Klayman, who founded Judicial Watch and, more recently, Freedom Watch USA, has a case in U.S. District Court in Washington, D.C., seeking information from Obama under the Federal Advisory Committee Act, which requires disclosure of records of meetings between the executive branch and outside industry lobbyists. The law also requires access to meetings.
Klayman’s case contends the president’s conduct falls within the scope of the act that “requires the president to come clean on why he has caved in to the pharmaceutical industry, preventing the importation of prescription drugs that would lower prices for consumers, why he has become the lackey of Planned Parenthood in championing government-financed abortions, and why the (American Medical Association) and AARP are now his great friends.”
Klayman’s case targets “the particulars behind the secret deals the White House has been cutting with private health-care concerns, such as the AMA, Pharma, Planned Parenthood, AARP, and other lobbyists seeking to feed at the trough of the government.”

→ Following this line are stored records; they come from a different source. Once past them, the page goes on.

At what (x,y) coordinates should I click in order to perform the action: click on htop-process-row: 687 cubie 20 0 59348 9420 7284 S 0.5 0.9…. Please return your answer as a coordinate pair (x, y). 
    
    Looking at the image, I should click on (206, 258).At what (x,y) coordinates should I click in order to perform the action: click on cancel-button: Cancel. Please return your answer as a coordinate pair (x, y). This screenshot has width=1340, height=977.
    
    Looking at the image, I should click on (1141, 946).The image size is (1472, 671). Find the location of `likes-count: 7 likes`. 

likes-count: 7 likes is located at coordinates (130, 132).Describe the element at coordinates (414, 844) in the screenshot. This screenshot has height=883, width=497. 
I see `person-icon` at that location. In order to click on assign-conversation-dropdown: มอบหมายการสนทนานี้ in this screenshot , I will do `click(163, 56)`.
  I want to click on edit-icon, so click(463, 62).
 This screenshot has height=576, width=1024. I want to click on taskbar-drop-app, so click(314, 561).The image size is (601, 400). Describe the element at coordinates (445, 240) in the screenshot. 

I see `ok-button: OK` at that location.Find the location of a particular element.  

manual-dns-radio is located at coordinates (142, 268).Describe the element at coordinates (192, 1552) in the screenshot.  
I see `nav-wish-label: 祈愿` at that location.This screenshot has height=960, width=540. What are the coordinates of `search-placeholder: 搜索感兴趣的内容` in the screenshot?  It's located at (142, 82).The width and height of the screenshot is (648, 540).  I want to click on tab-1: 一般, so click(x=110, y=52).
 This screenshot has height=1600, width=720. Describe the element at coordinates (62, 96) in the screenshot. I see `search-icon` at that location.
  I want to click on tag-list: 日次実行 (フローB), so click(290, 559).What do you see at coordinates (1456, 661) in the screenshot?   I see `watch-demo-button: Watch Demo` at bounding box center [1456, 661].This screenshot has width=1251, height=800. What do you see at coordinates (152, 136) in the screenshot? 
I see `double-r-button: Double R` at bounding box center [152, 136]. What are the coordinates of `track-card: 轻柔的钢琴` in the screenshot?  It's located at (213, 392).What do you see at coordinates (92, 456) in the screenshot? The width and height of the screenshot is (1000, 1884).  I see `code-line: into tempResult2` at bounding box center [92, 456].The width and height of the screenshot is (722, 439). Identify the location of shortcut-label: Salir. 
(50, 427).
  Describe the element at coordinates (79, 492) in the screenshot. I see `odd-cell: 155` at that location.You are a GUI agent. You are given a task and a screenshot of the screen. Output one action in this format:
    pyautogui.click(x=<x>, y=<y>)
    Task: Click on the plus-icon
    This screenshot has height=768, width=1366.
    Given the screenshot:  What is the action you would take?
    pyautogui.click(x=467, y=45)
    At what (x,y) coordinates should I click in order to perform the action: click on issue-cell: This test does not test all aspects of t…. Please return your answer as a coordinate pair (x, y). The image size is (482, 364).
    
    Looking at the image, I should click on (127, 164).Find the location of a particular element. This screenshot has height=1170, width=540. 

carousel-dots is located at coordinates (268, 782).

“Freedom Watch will not rest until the American people know all the facts about this historic and ill-advised health-care legislation, which most Americans – be they conservative, middle of the road or liberal – think we cannot afford and do not want as it is written,” he said when the case was launched.
“Congress has no authority to require every person to obtain insurance coverage and has no authority to fine employers who do not provide the coverage standards that are required in the bill,” he said at the time.
“In addition,” he warned, “the bill still requires citizens to pay a fine if they don’t maintain insurance for themselves and their families.”